Oggi, la storia
Lunedì 18 gennaio 2016 - 07:05
Il mio intervento di oggi racconta la storia della pelle di una donna che si trovava esposta alla Kunstkammer di Zurigo nel XVII secolo. La scorsa settimana, proprio spulciando tra antichi documenti alla biblioteca centrale della città, mi sono imbattuta in una serie di scritti che raccontano la storia del primo museo pubblico svizzero fondato nel 1629 proprio nella città sulla Limmat. Di questa istituzione ho già parlato in un mio contributo a “Oggi, la storia” nel maggio passato.

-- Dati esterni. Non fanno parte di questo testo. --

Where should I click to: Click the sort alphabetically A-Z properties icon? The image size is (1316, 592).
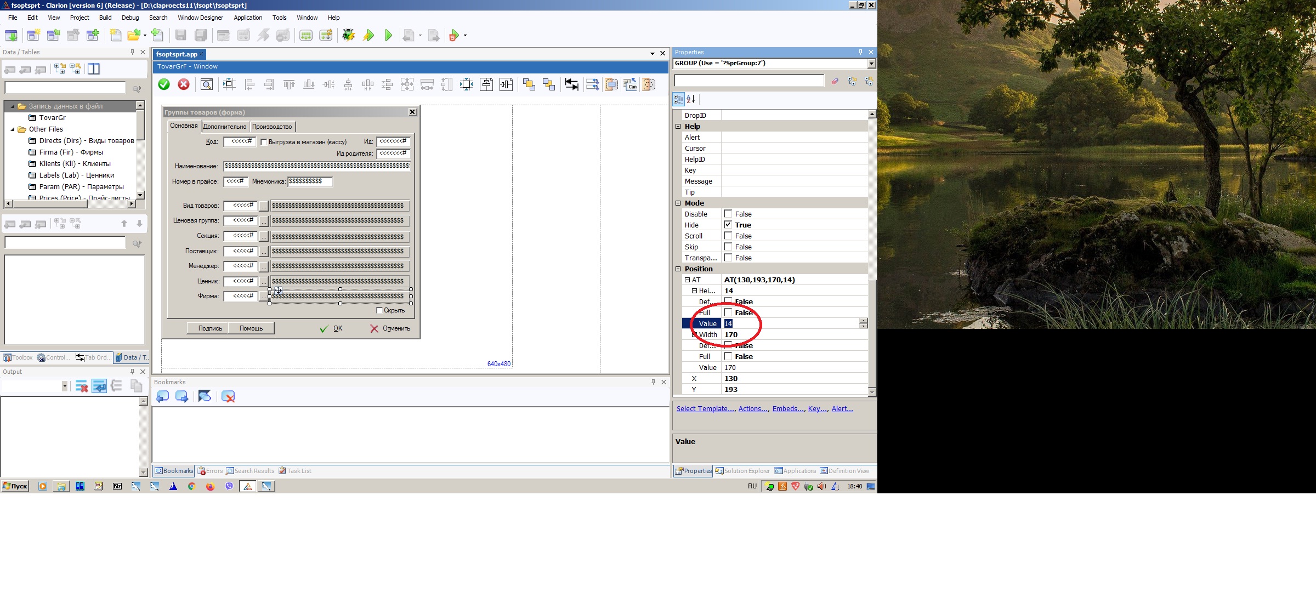click(691, 99)
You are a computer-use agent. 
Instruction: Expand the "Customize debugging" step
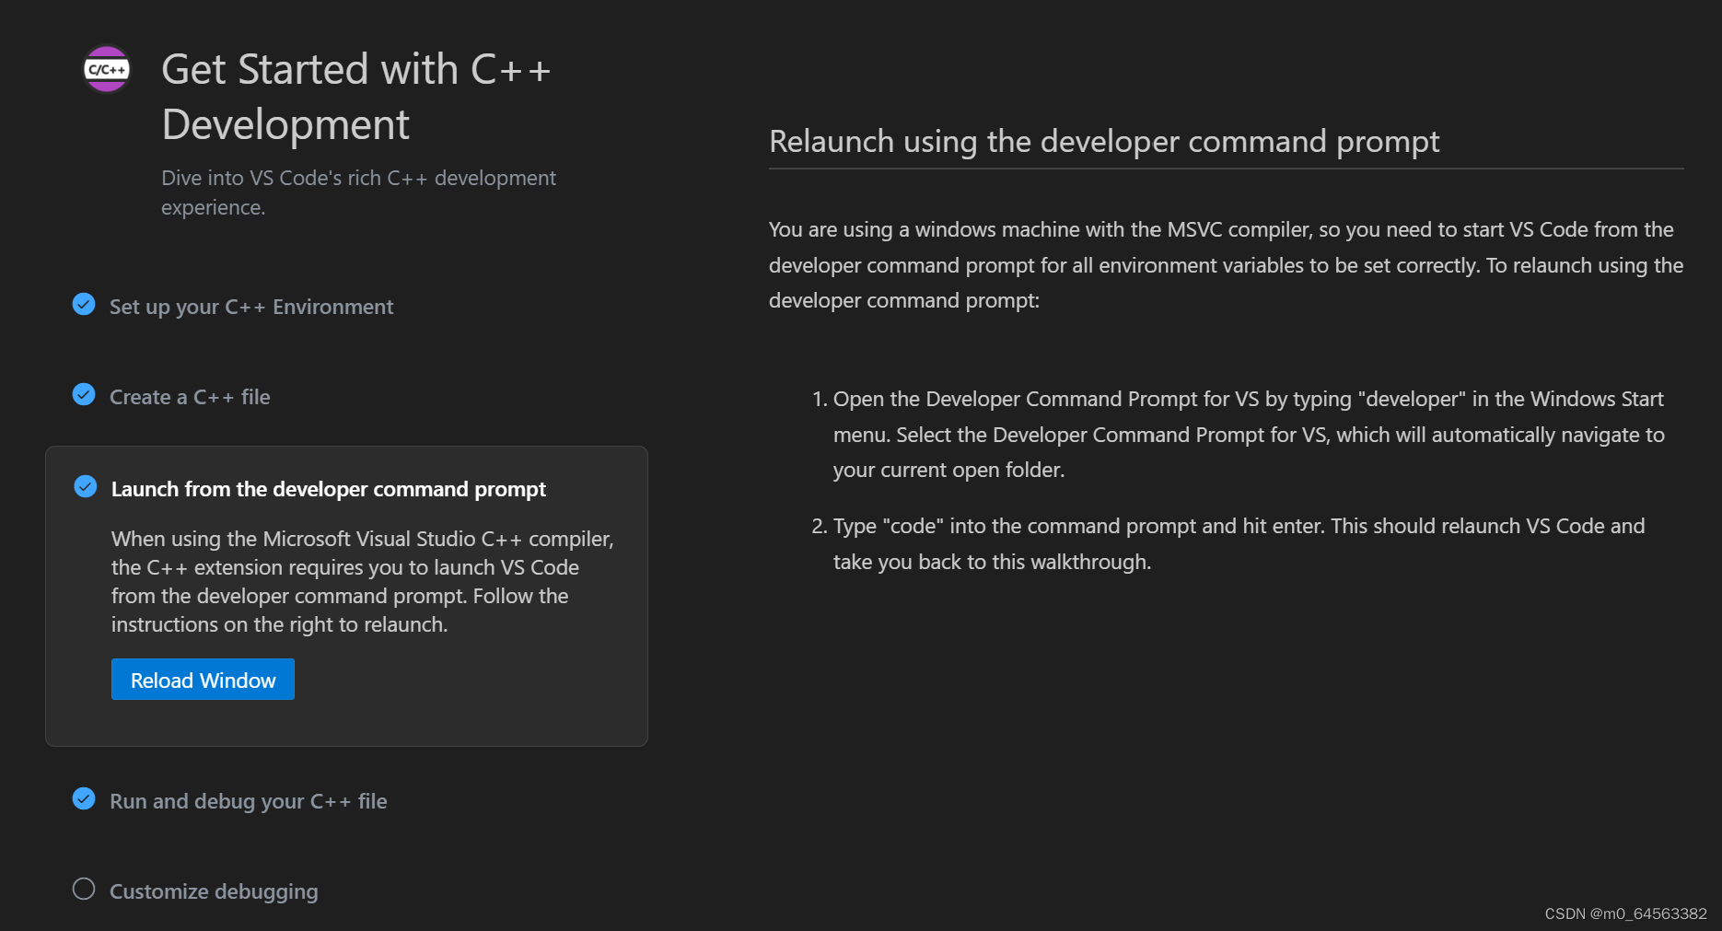(214, 890)
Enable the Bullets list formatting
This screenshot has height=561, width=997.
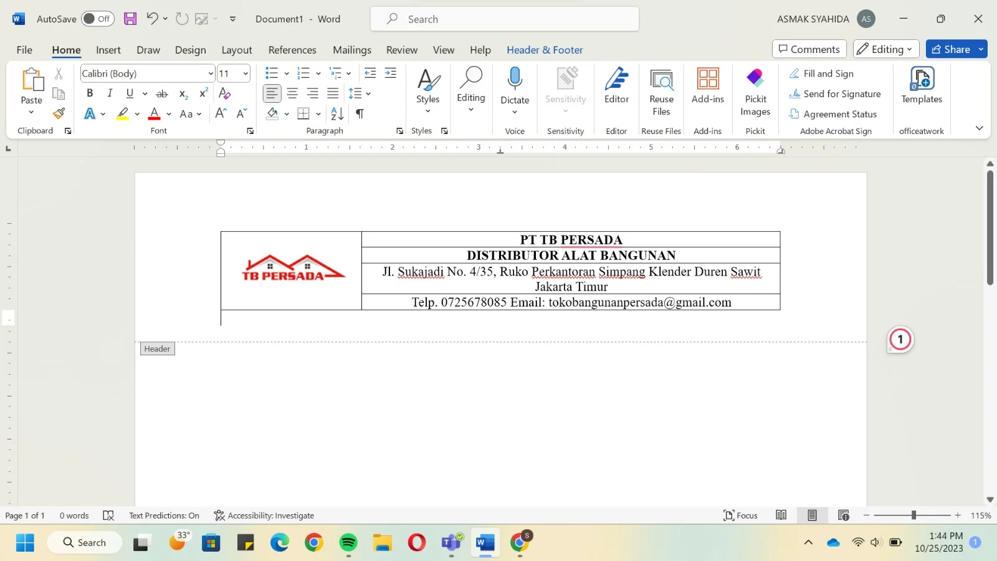(270, 73)
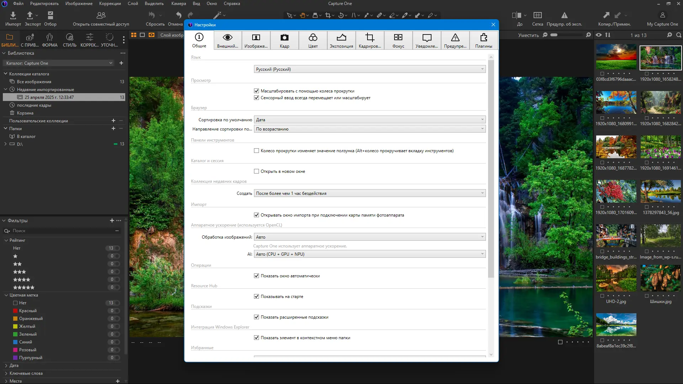Disable the show on startup checkbox
The image size is (683, 384).
pyautogui.click(x=256, y=297)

Il museo era considerato una delle attrazioni cittadine tra le più importanti. Due viaggiatori francesi, Paul Reboulet e Jean de Labrune, pubblicarono nel 1686 la descrizione del loro itinerario di viaggio in Svizzera, nel quale si trovano diverse pagine consacrate alla biblioteca e al museo zurighesi. Le due istituzioni erano situate nella Wasserkirche, una chiesa sconsacrata situata lungo la Limmat. L'oggetto che più attirò la loro attenzione fu proprio la pelle di una donna, moglie di un contadino del contado zurighese. Nel loro libro, Reboulet e Labrune raccontano che la donna, durante gli anni di matrimonio, avrebbe speso senza riguardo i soldi del marito e la sua lunga malattia avrebbe contribuito ad alleggerire ancor di più il portafoglio del coniuge.
Una volta deceduta, l'uomo, a quanto pare, si sentì molto sollevato e, non volendo sostenere le spese del funerale, si rivolse a un medico della città, famoso anatomista, che accettò di comprare a scopo scientifico il corpo della donna. Il medico avrebbe poi fatto scuoiare il cadavere, cedendo la pelle a un conciatore che l'avrebbe pulita e preparata a puntino per l'esposizione.
A quanto pare, però, la cosa non passò inosservata in città: in particolare, vi fu un sommovimento di donne, scandalizzate per il comportamento del contadino, che obbligò il consiglio cittadino a punire il marito, il medico, e non da ultimo il conciatore di pelli.
Lo stesso consiglio della città, dopo lunghe discussioni, decise comunque di donare la pelle della donna al museo che avrebbe potuto esporla nelle sue stanze.
La storia molto curiosa ci fa riflettere sui rapporti di potere nelle coppie dell'epoca moderna e sullo stato di una scienza, l'anatomia, che in quell'epoca si trovava ancora in uno stadio di definizione epistemologica incerta.